▶ **TASK ITEM**
Starting at the line below with "400x711 pixels. How" and stopping at the line with "Given: Uncheck List folder / read data", please print each line exactly, those two included, and skip every picture.

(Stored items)
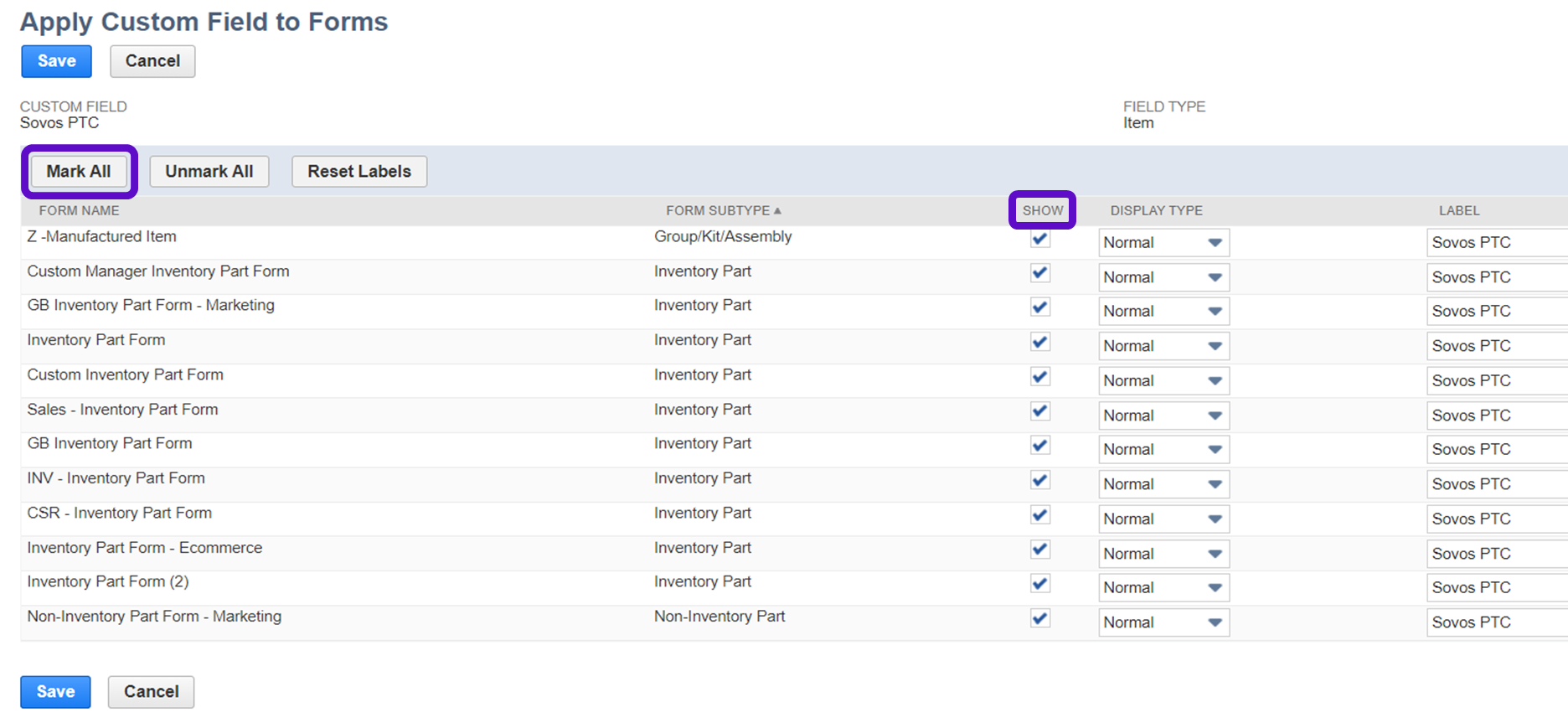Open Display Type dropdown for Z -Manufactured Item

(1163, 243)
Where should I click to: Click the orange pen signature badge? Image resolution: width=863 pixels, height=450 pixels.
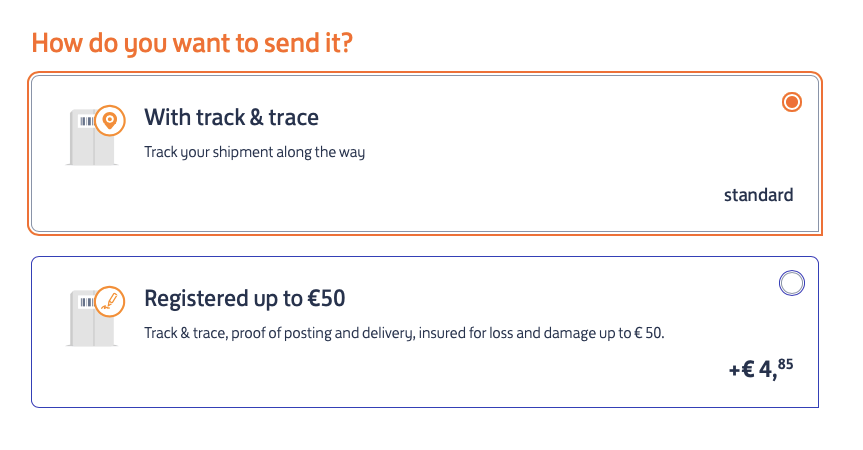pos(111,301)
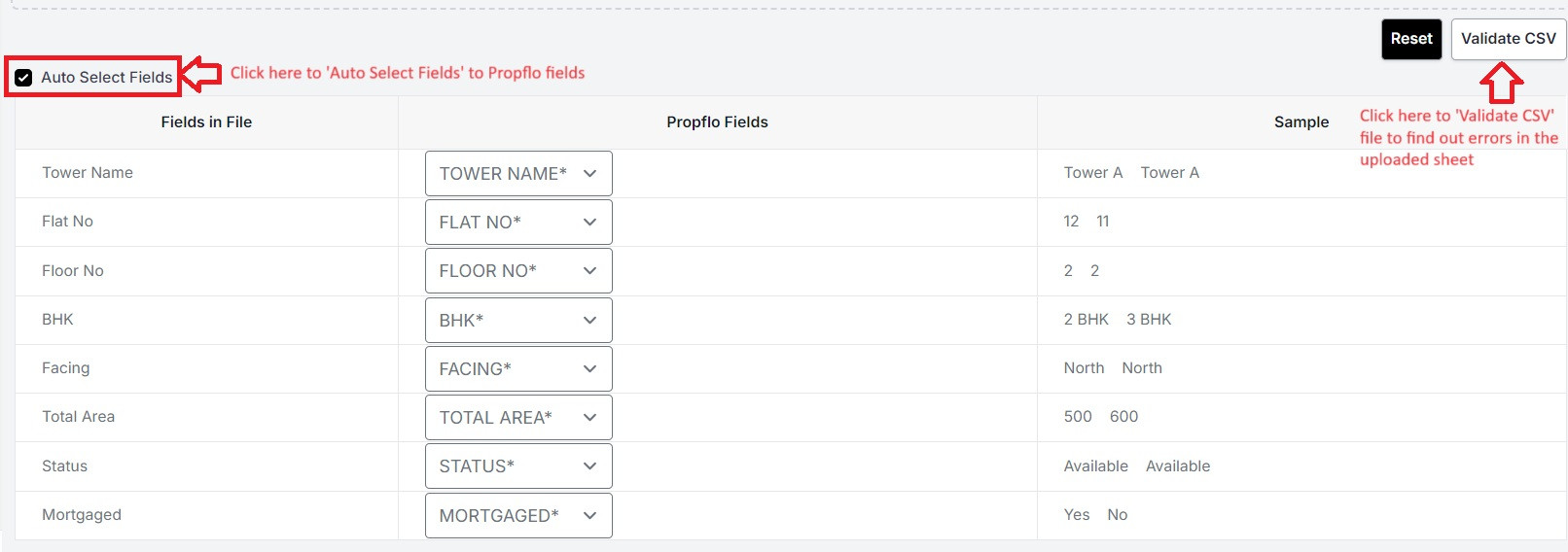Open the TOTAL AREA* dropdown
The image size is (1568, 552).
[x=518, y=417]
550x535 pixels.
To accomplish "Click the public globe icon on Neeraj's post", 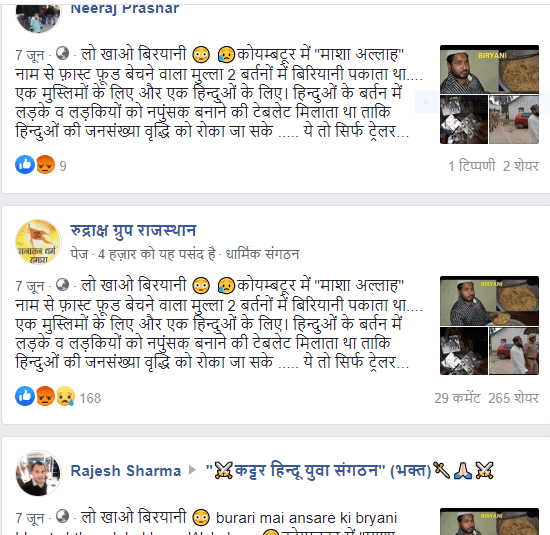I will pos(62,53).
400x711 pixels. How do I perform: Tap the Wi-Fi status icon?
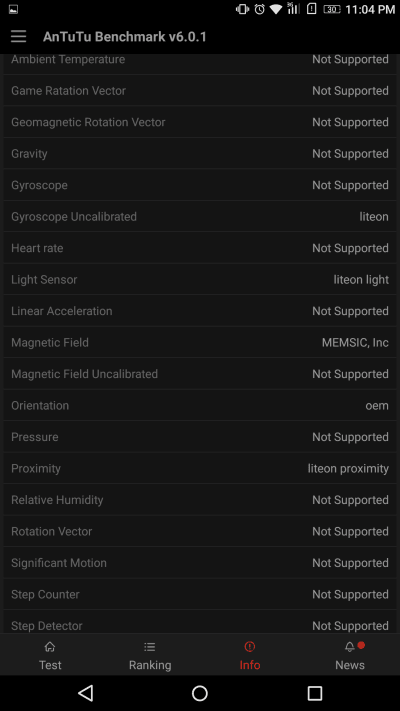click(x=276, y=9)
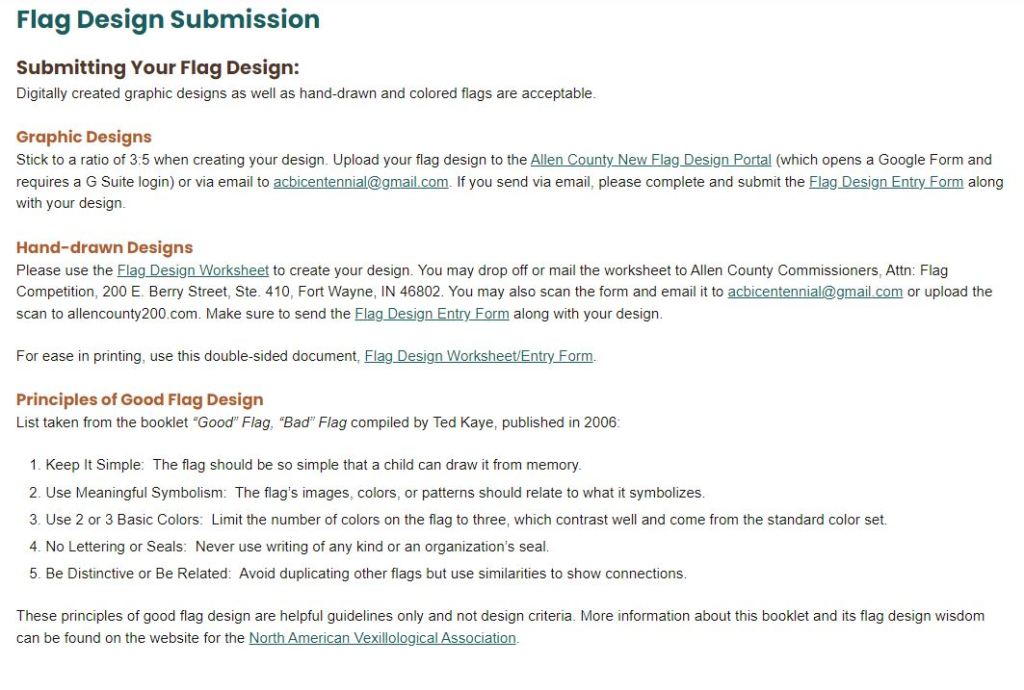The height and width of the screenshot is (690, 1024).
Task: Click the email address in Hand-drawn Designs section
Action: click(x=815, y=292)
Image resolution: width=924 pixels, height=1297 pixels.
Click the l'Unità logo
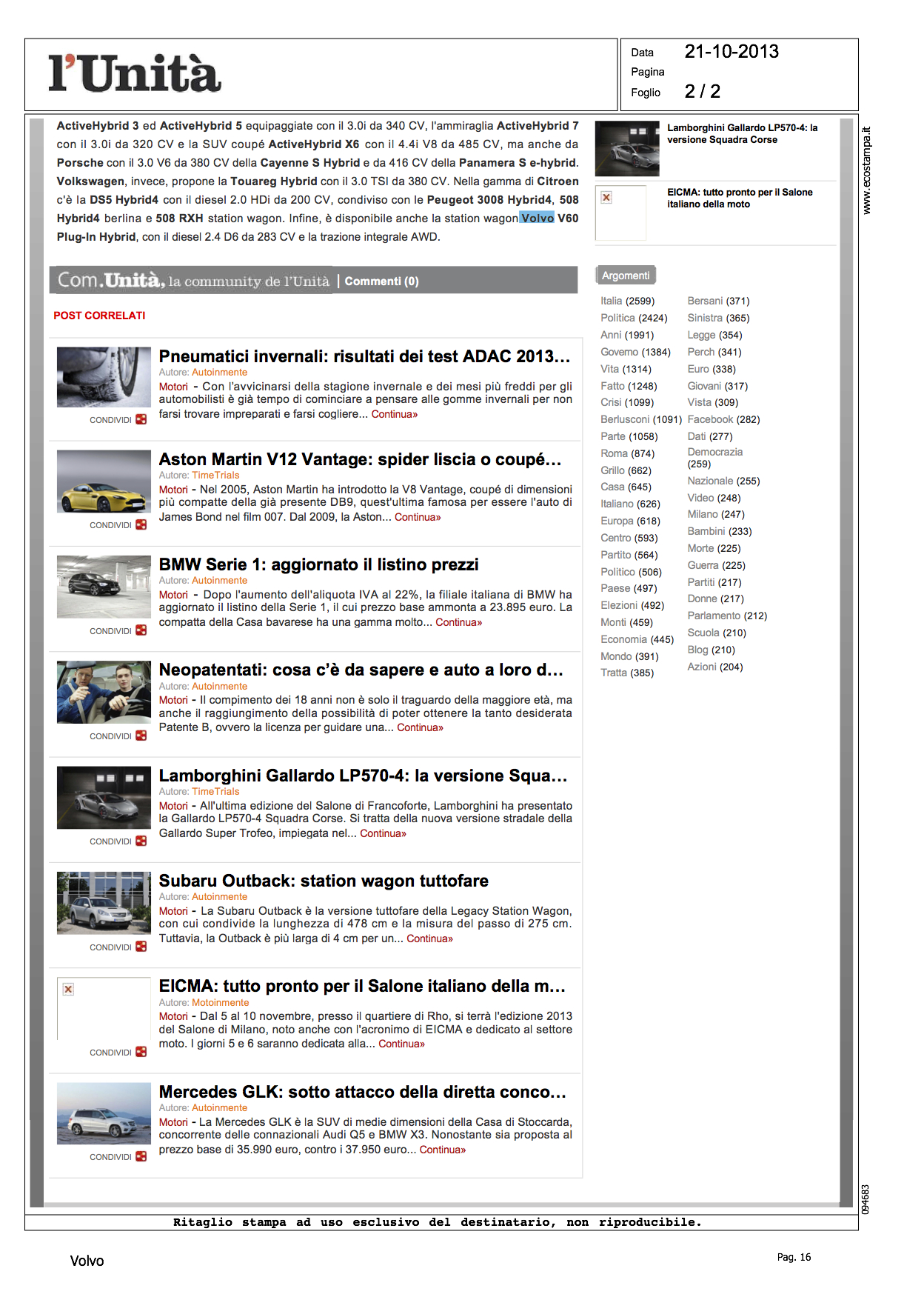pyautogui.click(x=135, y=74)
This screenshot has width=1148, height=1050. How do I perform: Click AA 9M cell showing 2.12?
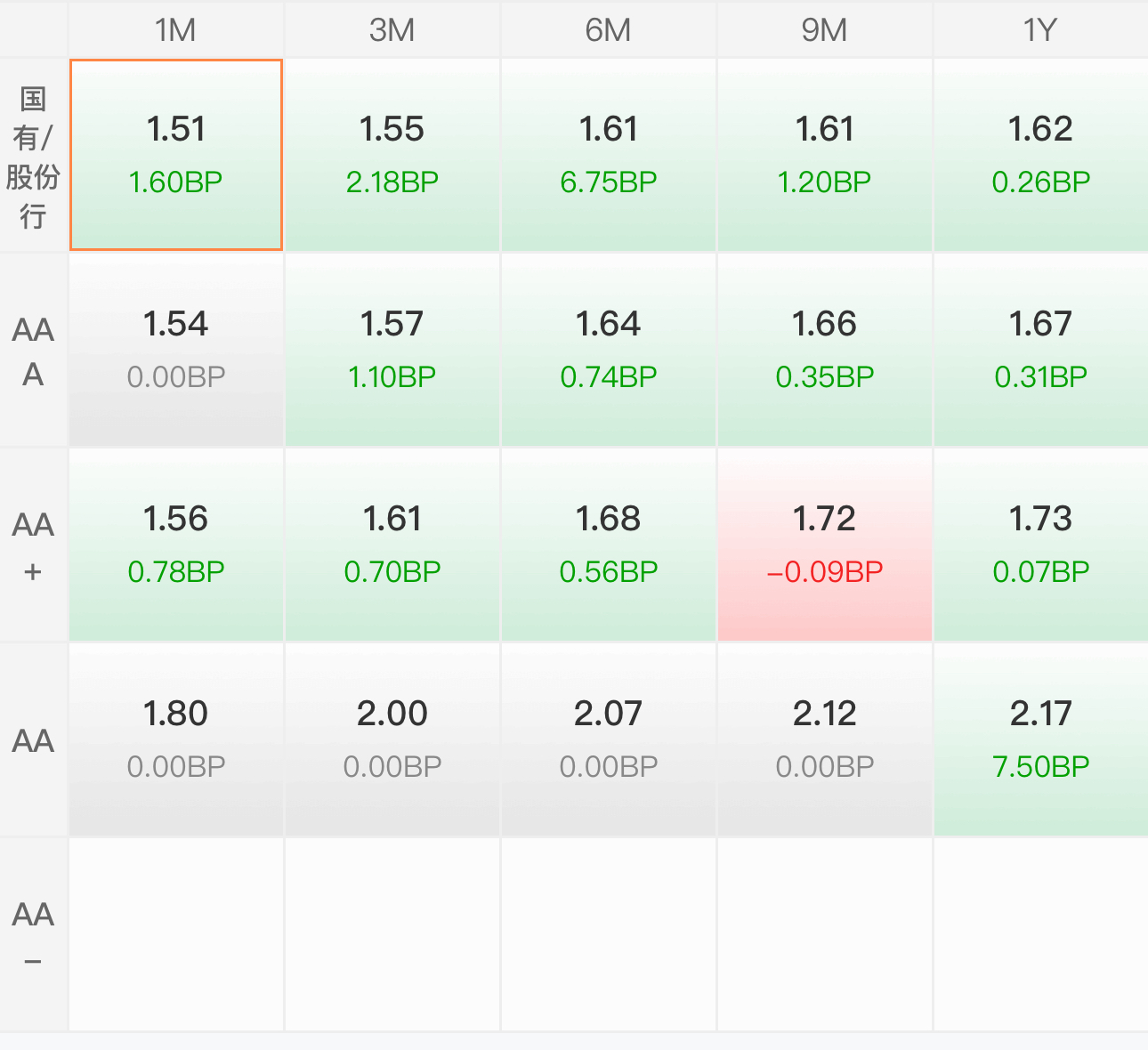pos(825,739)
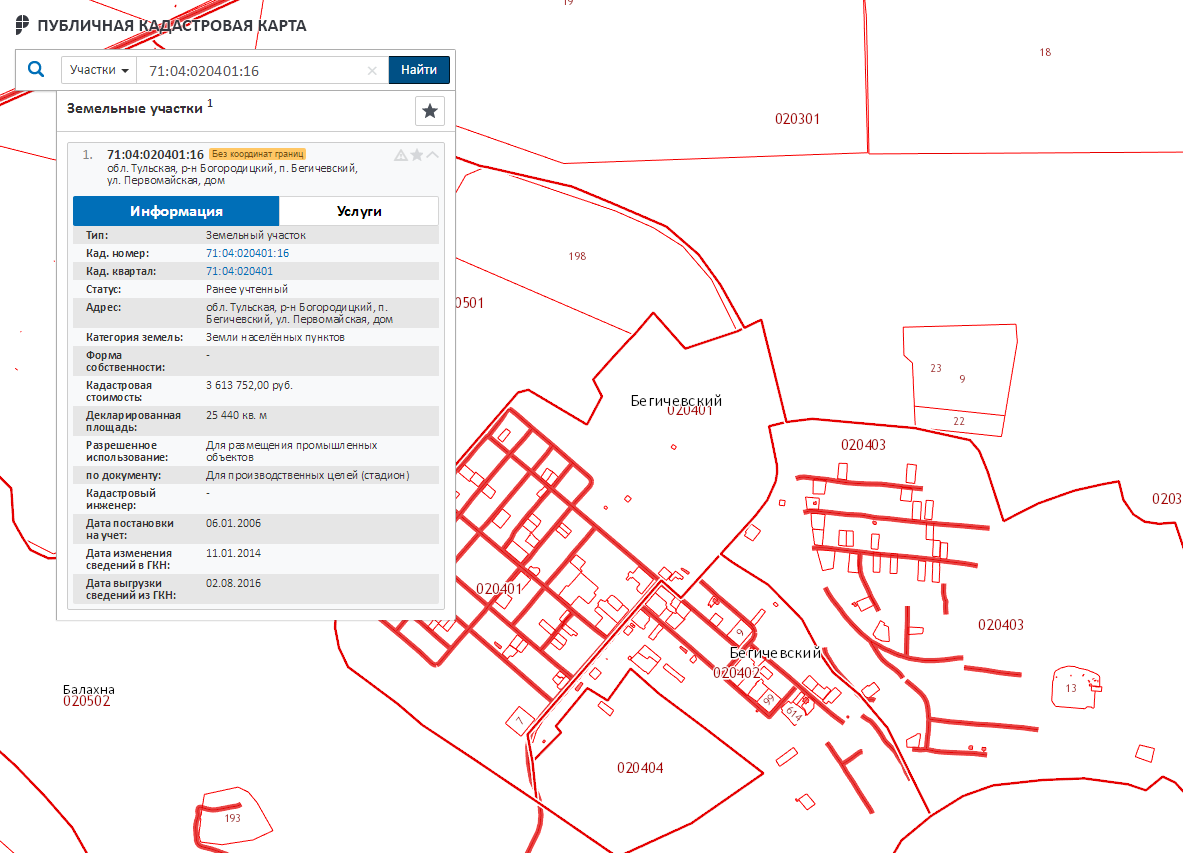Open cadastral quarter link 71:04:020401
This screenshot has height=853, width=1183.
point(239,271)
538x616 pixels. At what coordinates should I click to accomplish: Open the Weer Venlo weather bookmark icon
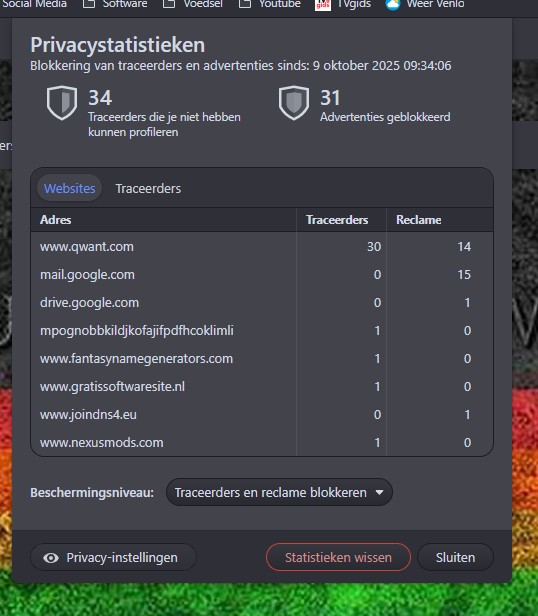pos(393,4)
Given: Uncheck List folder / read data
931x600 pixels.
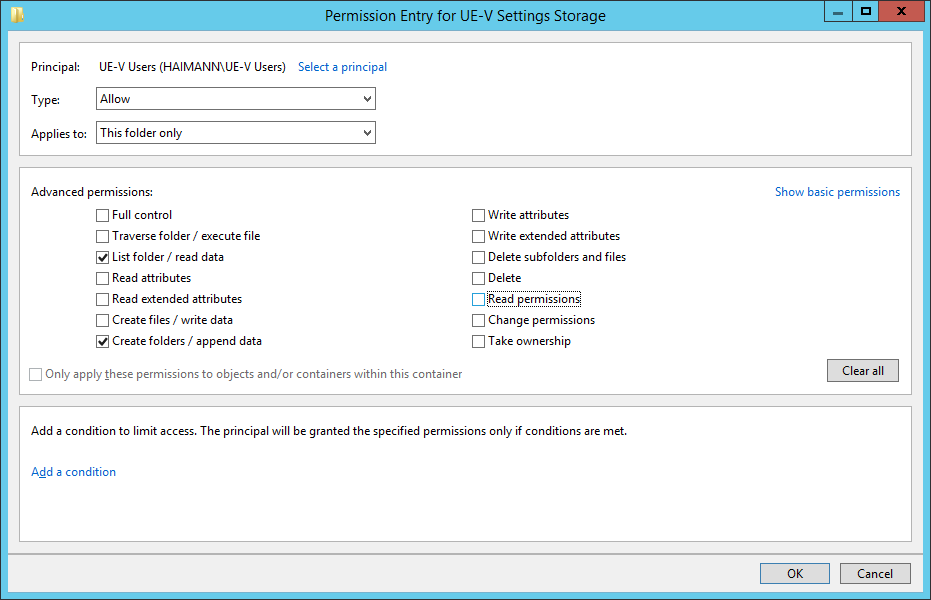Looking at the screenshot, I should pos(103,258).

▶ **COMPLETED EXERCISE**
400x711 pixels. How do I perform: Tap the Wi-Fi status icon?
click(x=276, y=9)
The height and width of the screenshot is (690, 1024).
Task: Click the email address in Hand-drawn Designs section
Action: click(x=815, y=292)
Image resolution: width=924 pixels, height=1297 pixels.
Click the l'Unità logo
pyautogui.click(x=135, y=74)
This screenshot has width=1148, height=1050. How do I perform: Click AA 9M cell showing 2.12?
pos(825,739)
Open cadastral quarter link 71:04:020401
This screenshot has height=853, width=1183.
point(239,271)
538x616 pixels. At what coordinates should I click to accomplish: Open the Weer Venlo weather bookmark icon
pos(393,4)
Given: Uncheck List folder / read data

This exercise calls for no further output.